Quando Avatar: Frontiers of Pandora foi anunciado, confesso que esperei apenas um “Far Cry de bicho azul”, com filtro neon e floresta densa. Afinal, estamos falando da Ubisoft. Mas a verdade é que, apesar de algumas semelhanças óbvias, o jogo entrega mais do que o esperado, especialmente se você é fã do universo criado por James Cameron.
Frontiers of Pandora tenta equilibrar ação, narrativa e exploração em um mundo aberto deslumbrante. E, apesar de tropeços na estrutura e certa repetição na jogabilidade, ele acerta em cheio na ambientação e na sensação de estar, de fato, vivendo em Pandora.
Diferente do que vimos nos filmes, Frontiers of Pandora se passa em uma nova região: a Fronteira Ocidental, um território inédito que expande o lore do universo Avatar sem depender diretamente dos protagonistas do cinema. Assumimos o papel de um jovem Na’vi do clã Sarentu, que foi criado e treinado pelos humanos antes de ser libertado. Essa origem híbrida oferece uma perspectiva interessante e única: somos Na’vi, mas temos familiaridade com a tecnologia da RDA. Essa dualidade é central para a narrativa, que gira em torno da reconexão com as raízes Na’vi, unificação de clãs e resistência contra a ocupação humana.
A história acerta em momentos mais íntimos, com personagens cativantes e conflitos pessoais bem construídos. No entanto, carece de surpresas — boa parte das reviravoltas são previsíveis, e o arco narrativo segue fórmulas já conhecidas de outras franquias da Ubisoft. Ainda assim, o texto se sustenta pelo carisma dos personagens e pela riqueza cultural dos clãs apresentados.
A jogabilidade lembra bastante o estilo de Far Cry, com bases inimigas, áreas poluídas para purificar e um arsenal dividido entre armas Na’vi e humanas. No entanto, a Ubisoft adapta esse ritmo para o universo de Avatar, e a movimentação ágil, pulos longos e interação com fauna e flora tornam a exploração prazerosa. O combate com arco e flecha se destaca sobre as armas de fogo, com mira satisfatória e animações que reforçam a leveza dos Na’vi.

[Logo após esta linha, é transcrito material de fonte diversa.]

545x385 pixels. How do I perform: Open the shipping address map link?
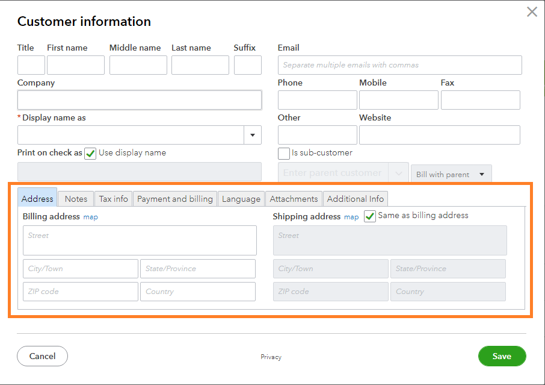click(351, 217)
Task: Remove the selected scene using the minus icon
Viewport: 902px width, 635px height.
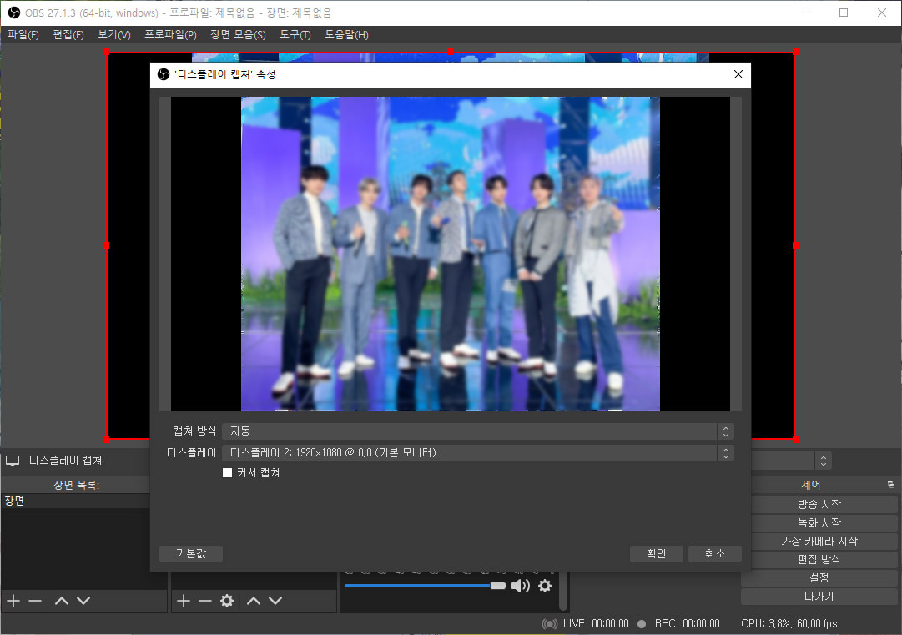Action: [38, 600]
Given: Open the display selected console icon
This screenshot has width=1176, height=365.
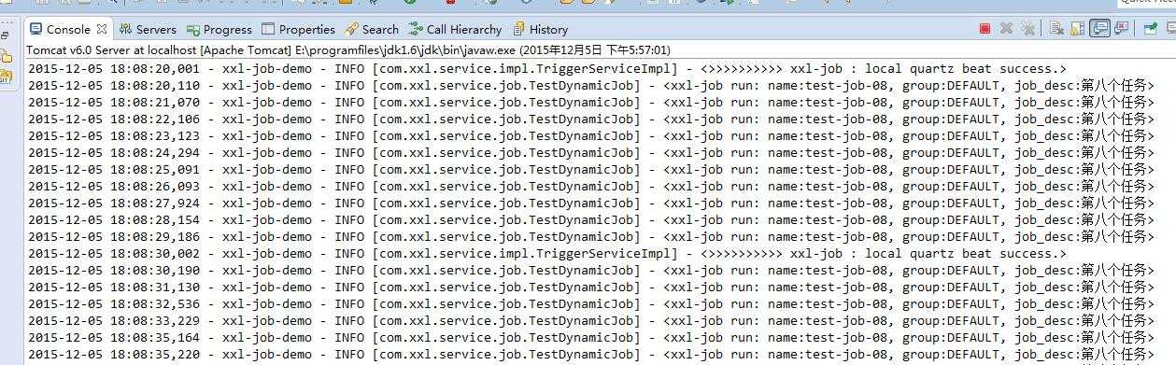Looking at the screenshot, I should (1170, 29).
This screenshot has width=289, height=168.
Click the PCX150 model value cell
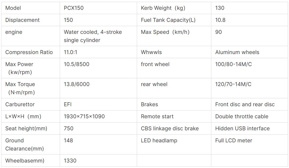pyautogui.click(x=98, y=8)
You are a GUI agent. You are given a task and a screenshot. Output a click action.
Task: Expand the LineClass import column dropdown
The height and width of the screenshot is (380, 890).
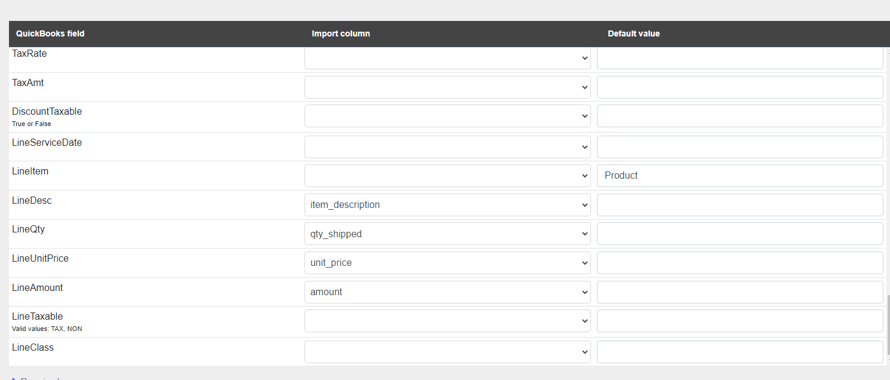click(x=447, y=352)
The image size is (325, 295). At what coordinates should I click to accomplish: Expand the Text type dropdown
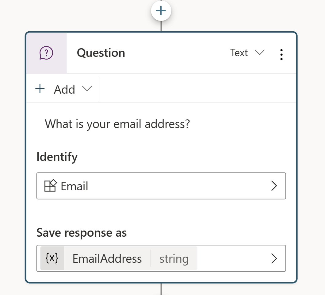(x=247, y=53)
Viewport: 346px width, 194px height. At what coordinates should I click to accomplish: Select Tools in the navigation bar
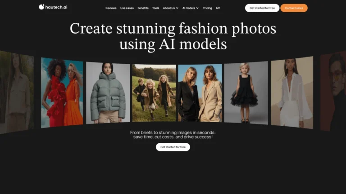pos(155,8)
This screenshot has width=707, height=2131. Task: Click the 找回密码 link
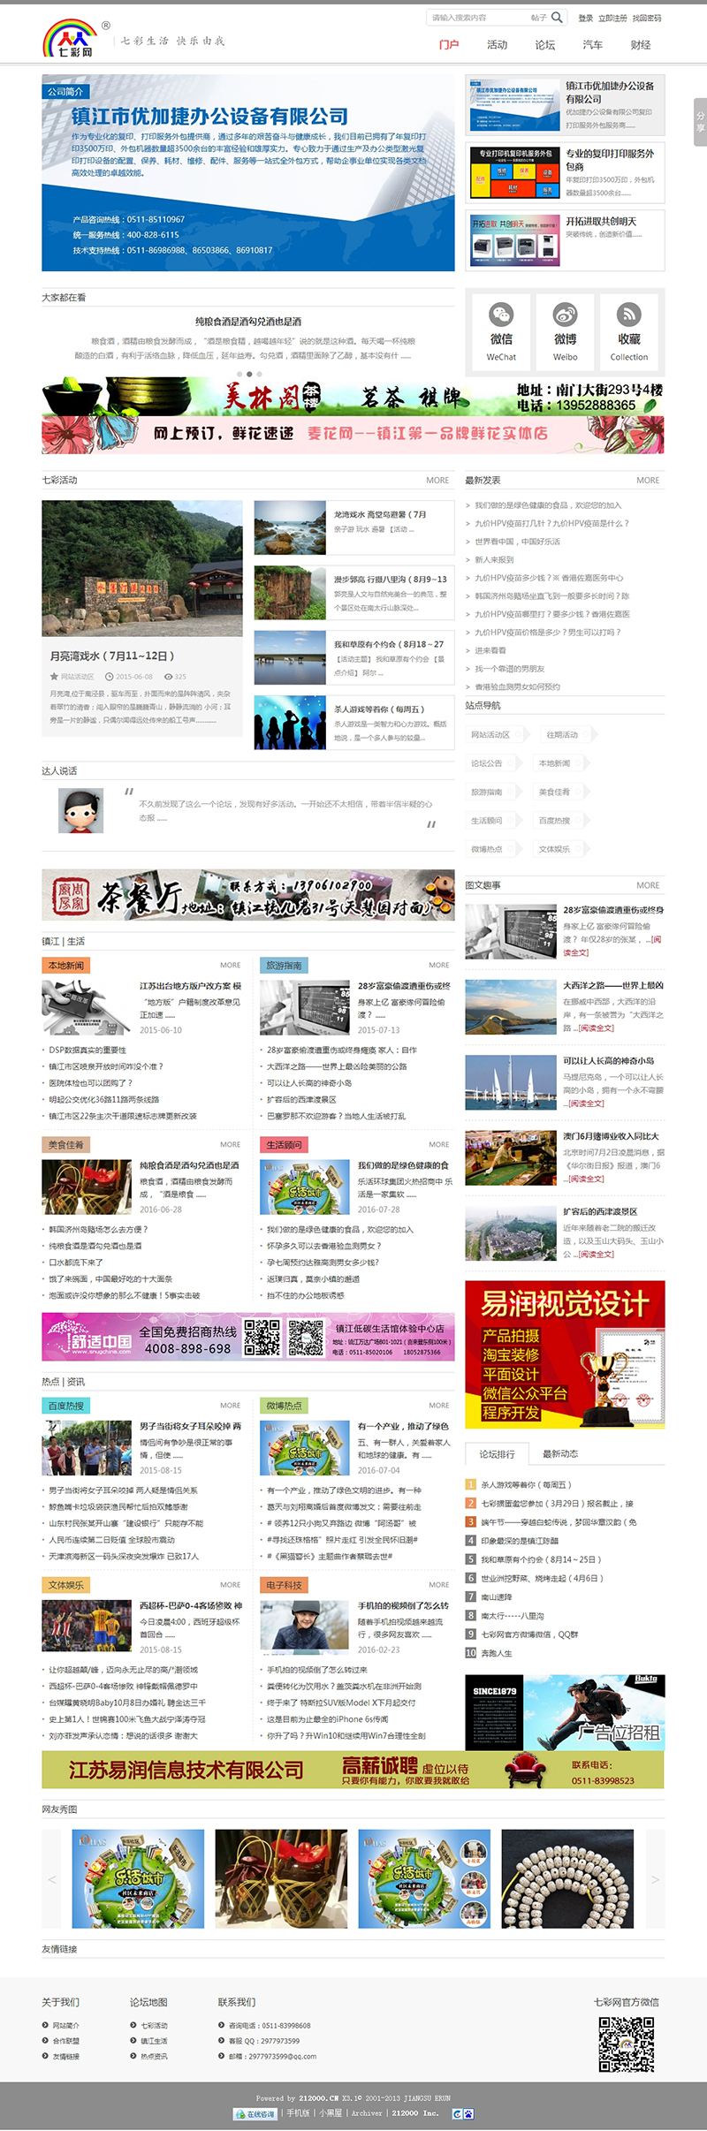pos(647,18)
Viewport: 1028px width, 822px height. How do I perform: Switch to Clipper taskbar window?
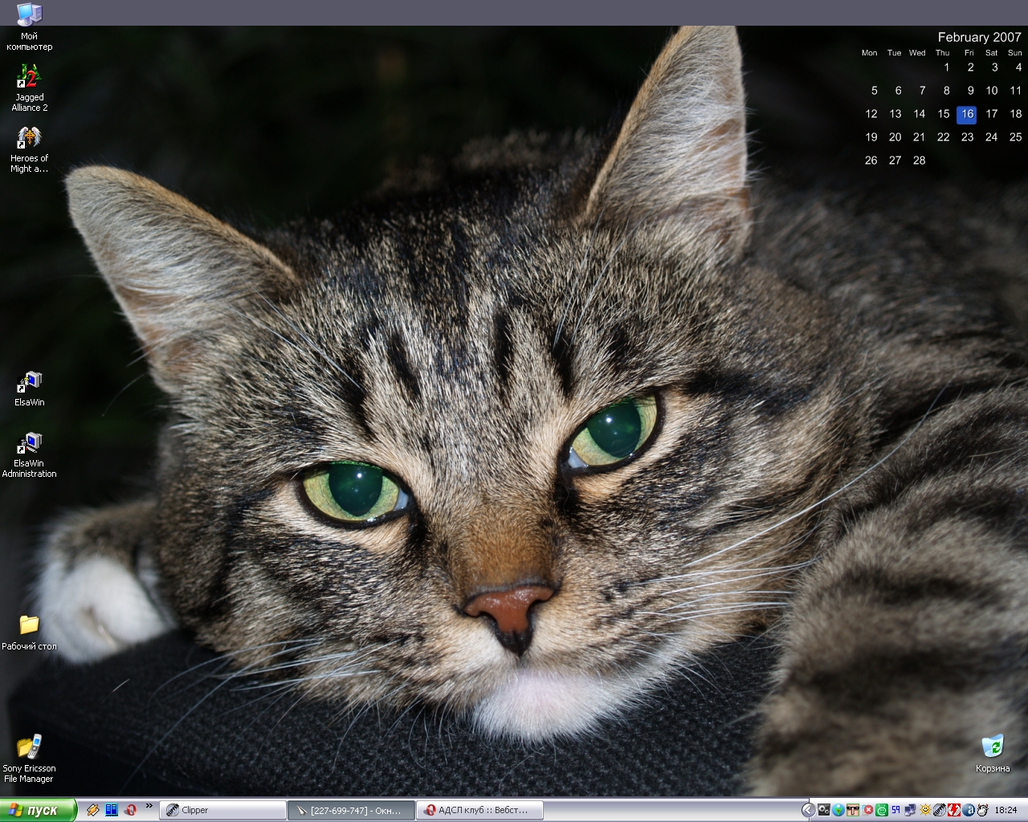[222, 810]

O sistema de progressão é baseado em melhorias de equipamentos, alimentação e habilidades, sem um nível de personagem tradicional, incentivando a exploração de Pandora em busca de materiais, segredos e upgrades escondidos pelo mapa. O combate, embora interessante, pode se tornar repetitivo, seguindo padrões de invadir bases, eliminar inimigos e destruir geradores. A variedade de inimigos, incluindo mechas, naves e soldados, mantém a tensão, mas o ciclo de combate se repete. Elementos que poderiam aumentar a imersão, como aliados ou convocação de animais selvagens, ficam em segundo plano.
O grande destaque de Frontiers of Pandora é o mundo. Pandora é recriada com detalhes impressionantes, com biomas distintos como a Floresta Kinglor, cheia de árvores colossais e cachoeiras, e as Planícies Superiores, abertas e ventosas. As transições entre áreas são suaves, e o ciclo de dia e noite, aliado a efeitos climáticos dinâmicos, reforça a sensação de um planeta vivo. Durante a noite, a bioluminescência transforma a paisagem e cria momentos de contemplação únicos.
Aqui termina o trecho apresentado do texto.